Managing the Innovation Budget

When a team does spend an innovation token, I apply containment strategies:

Isolate the new technology. Do not let it become a dependency for every service. If the new database is for one specific workload, keep it there until it has been proven in production.

Invest in operational expertise early. Do not wait for the first production incident to write runbooks. Run failure injection exercises. Practice recovery procedures. Understand backup and restore before you need them.

Set a review date. Evaluate the technology after 6 months in production. Has it delivered the expected benefits? Are the operational costs within budget? If not, plan the migration back to boring technology before the switching cost increases.

Document the decision.
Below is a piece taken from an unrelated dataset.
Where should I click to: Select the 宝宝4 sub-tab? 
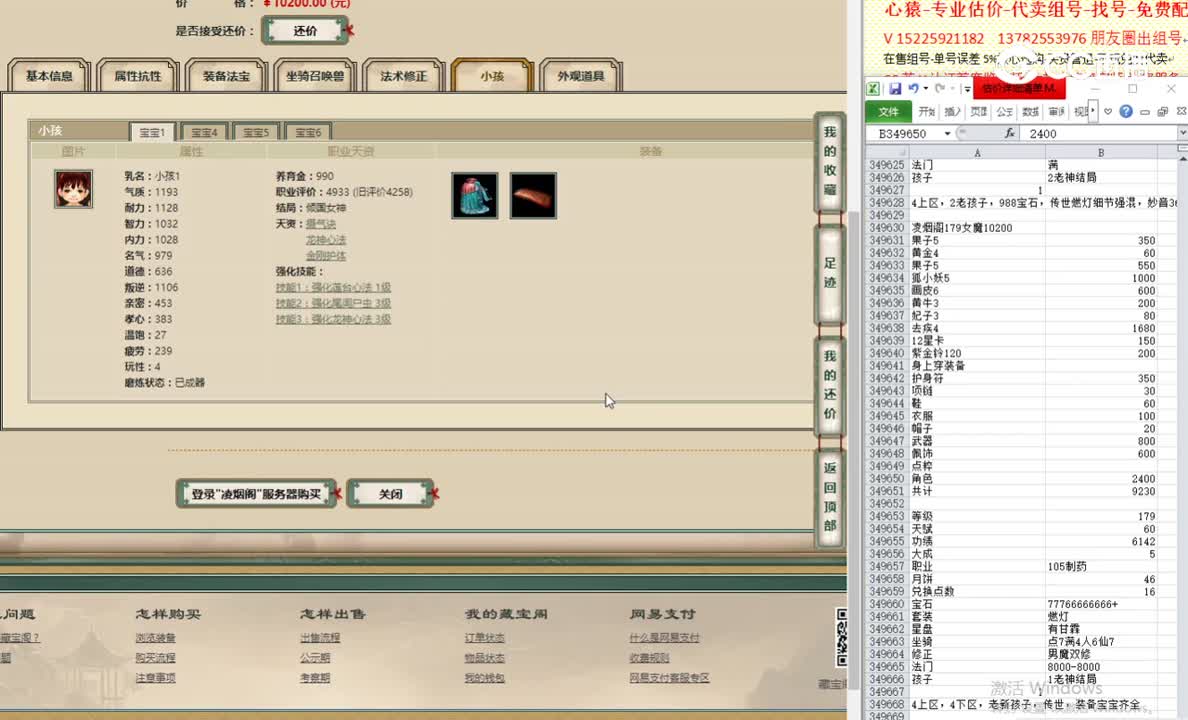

An Architecture Decision Record that captures why the team chose this technology, what alternatives were considered, and what the expected trade-offs are. This prevents the next team from re-evaluating the same decision and also provides context for the 6-month review.
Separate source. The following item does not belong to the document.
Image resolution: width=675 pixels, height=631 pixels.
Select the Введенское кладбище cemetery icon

The Boring Technology Stack

For most web applications and backend services, this stack is boring and effective:

  • Compute: Linux, containers, standard orchestration
  • Data: PostgreSQL for relational, Redis for caching, S3-compatible storage for blobs
  • Messaging: Kafka or RabbitMQ depending on ordering and throughput requirements
  • Search: Elasticsearch for full-text search
  • Networking: HTTP/REST or gRPC, Nginx or HAProxy for load balancing
  • Monitoring: Prometheus, Grafana, structured logging to an aggregation service

This stack handles the requirements of 95% of applications. It is well-understood, well-documented, and well-supported. The team's engineering energy goes into solving business problems rather than fighting infrastructure.

Key Takeaways

  • Every team has a limited budget of innovation tokens. Spend them only on problems that boring technology genuinely cannot solve.
  • Boring technology has known failure modes, available expertise, mature tooling, and proven upgrade paths.
  • The hidden costs of new technology include debugging, hiring, operational knowledge, and security patching.
  • New technology is justified when the problem has no boring solution, the boring solution has a proven scaling ceiling, or the team has deep existing expertise.
  • Isolate new technology, invest in operational expertise early, and set a 6-month review date.
  • A standard boring stack (PostgreSQL, Redis, Kafka, Linux containers) handles the requirements of most applications.

Further Reading

Final Thoughts

Choosing boring technology is not a sign of conservatism or lack of ambition. It is a sign of maturity. The most impactful engineering is done by teams that spend their cognitive budget on the problem domain rather than on infrastructure novelty. Boring technology frees that budget.